[Pixel coordinate grounding data]
'''
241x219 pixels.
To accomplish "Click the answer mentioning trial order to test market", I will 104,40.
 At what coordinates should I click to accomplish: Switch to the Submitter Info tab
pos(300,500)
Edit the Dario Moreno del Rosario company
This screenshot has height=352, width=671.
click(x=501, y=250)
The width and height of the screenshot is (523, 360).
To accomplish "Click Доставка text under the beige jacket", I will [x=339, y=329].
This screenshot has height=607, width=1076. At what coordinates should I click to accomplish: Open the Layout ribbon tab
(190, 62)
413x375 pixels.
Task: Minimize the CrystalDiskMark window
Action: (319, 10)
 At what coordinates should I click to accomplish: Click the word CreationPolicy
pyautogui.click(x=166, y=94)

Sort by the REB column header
'''
'''
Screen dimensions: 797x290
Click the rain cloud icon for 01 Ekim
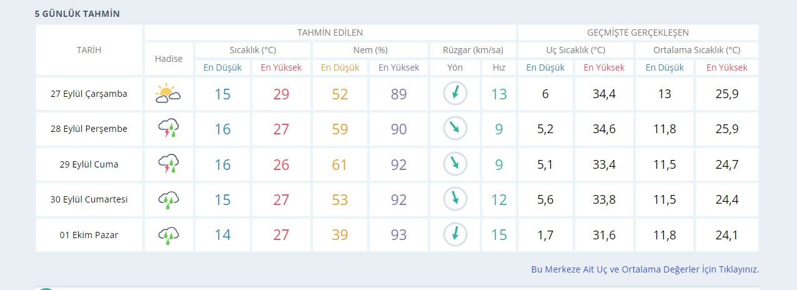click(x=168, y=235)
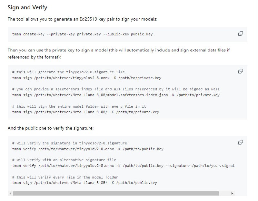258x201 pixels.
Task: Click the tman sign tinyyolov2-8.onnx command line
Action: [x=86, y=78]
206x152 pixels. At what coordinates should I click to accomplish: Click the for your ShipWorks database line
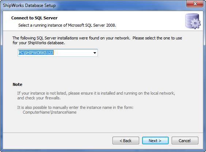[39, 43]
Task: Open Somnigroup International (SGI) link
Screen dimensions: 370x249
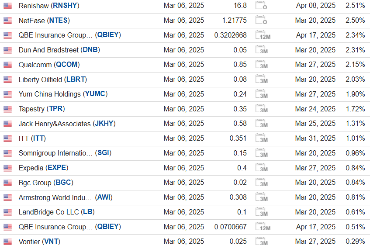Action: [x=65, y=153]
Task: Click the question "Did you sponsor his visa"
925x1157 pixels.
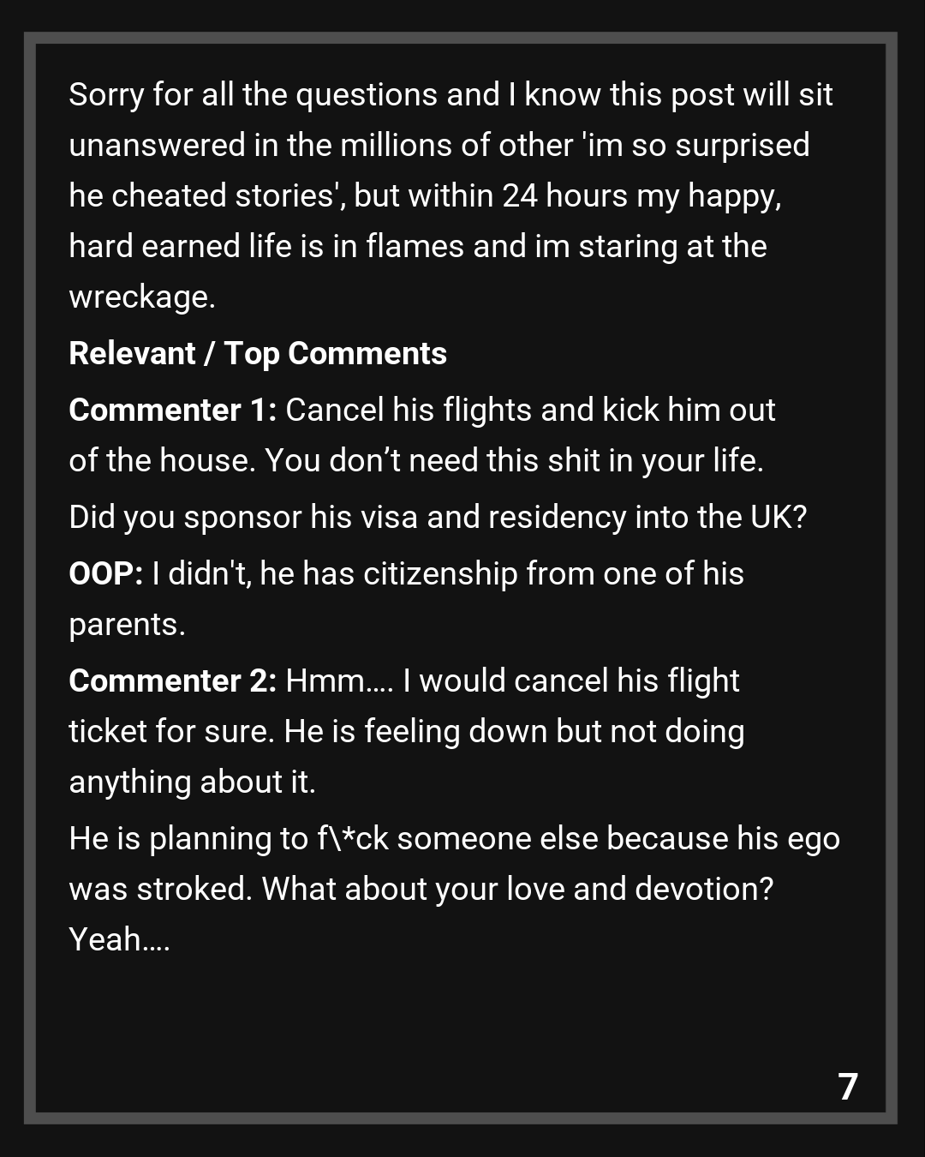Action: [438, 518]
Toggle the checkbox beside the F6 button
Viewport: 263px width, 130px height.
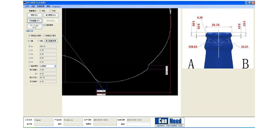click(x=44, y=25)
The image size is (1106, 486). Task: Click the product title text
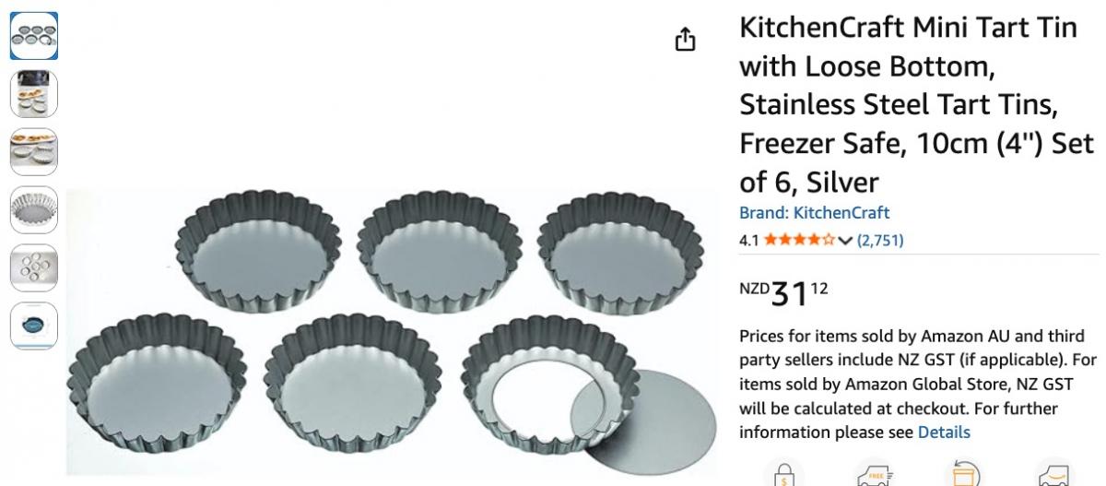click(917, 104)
'''
'''
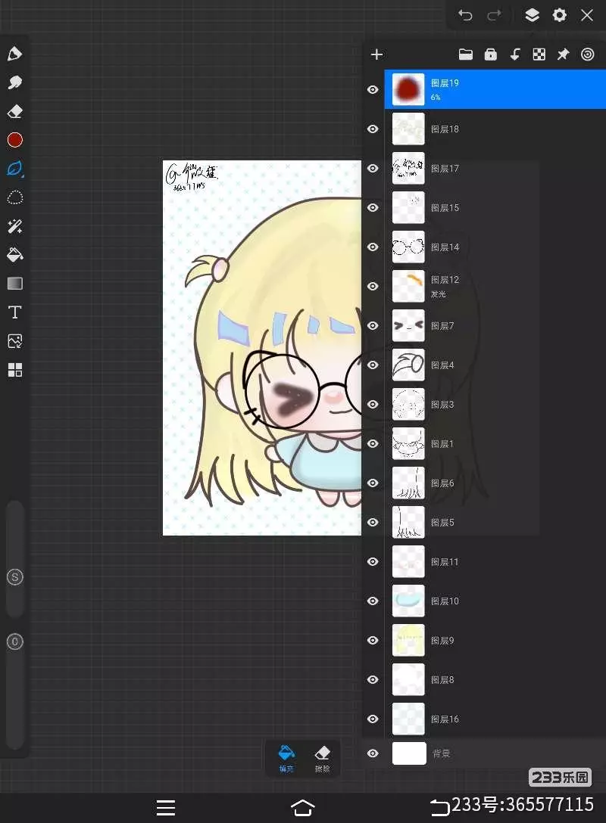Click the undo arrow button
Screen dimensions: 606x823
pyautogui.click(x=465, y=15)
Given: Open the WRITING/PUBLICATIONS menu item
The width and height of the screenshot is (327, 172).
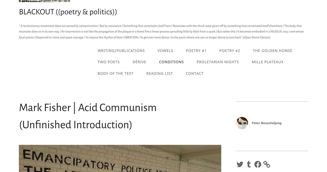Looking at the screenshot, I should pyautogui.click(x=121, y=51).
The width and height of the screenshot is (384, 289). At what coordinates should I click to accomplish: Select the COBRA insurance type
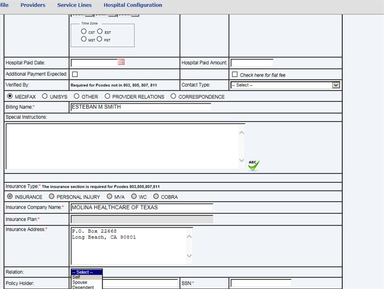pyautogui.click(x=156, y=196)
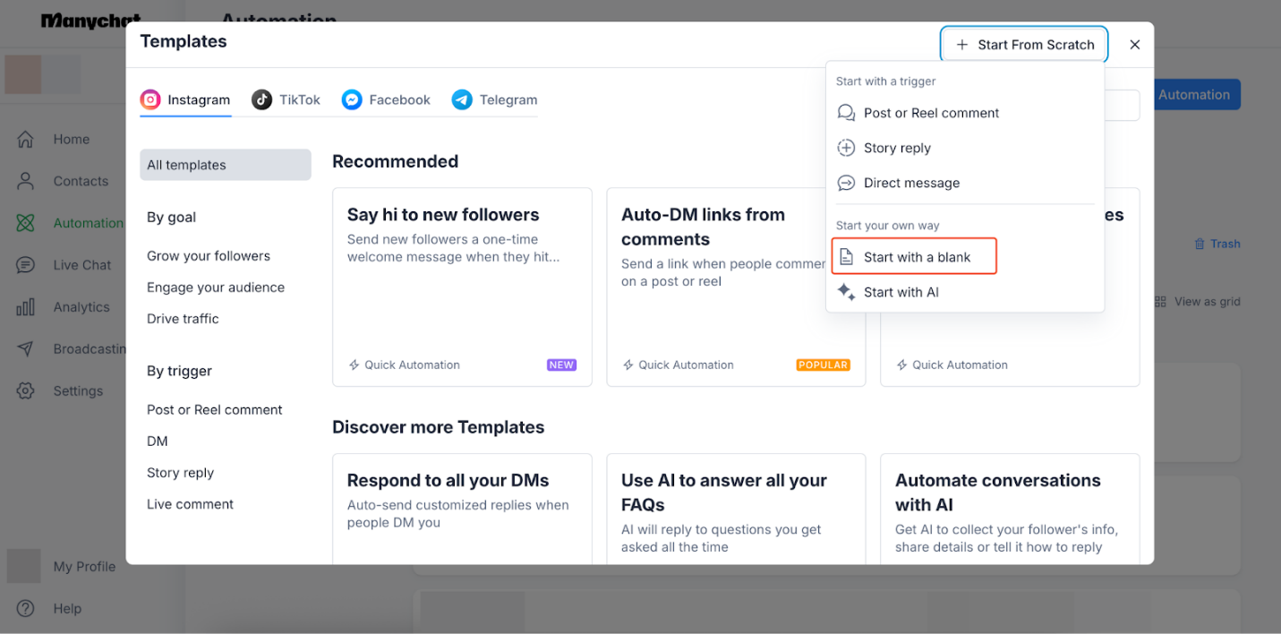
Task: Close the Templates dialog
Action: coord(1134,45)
'''
Gather up every line in the data above that contains the word "will", copying each one.

To accomplish "Click the answer mentioning trial order to test market", I will 104,40.
To accomplish "Click Доставка text under the beige jacket", I will [x=339, y=329].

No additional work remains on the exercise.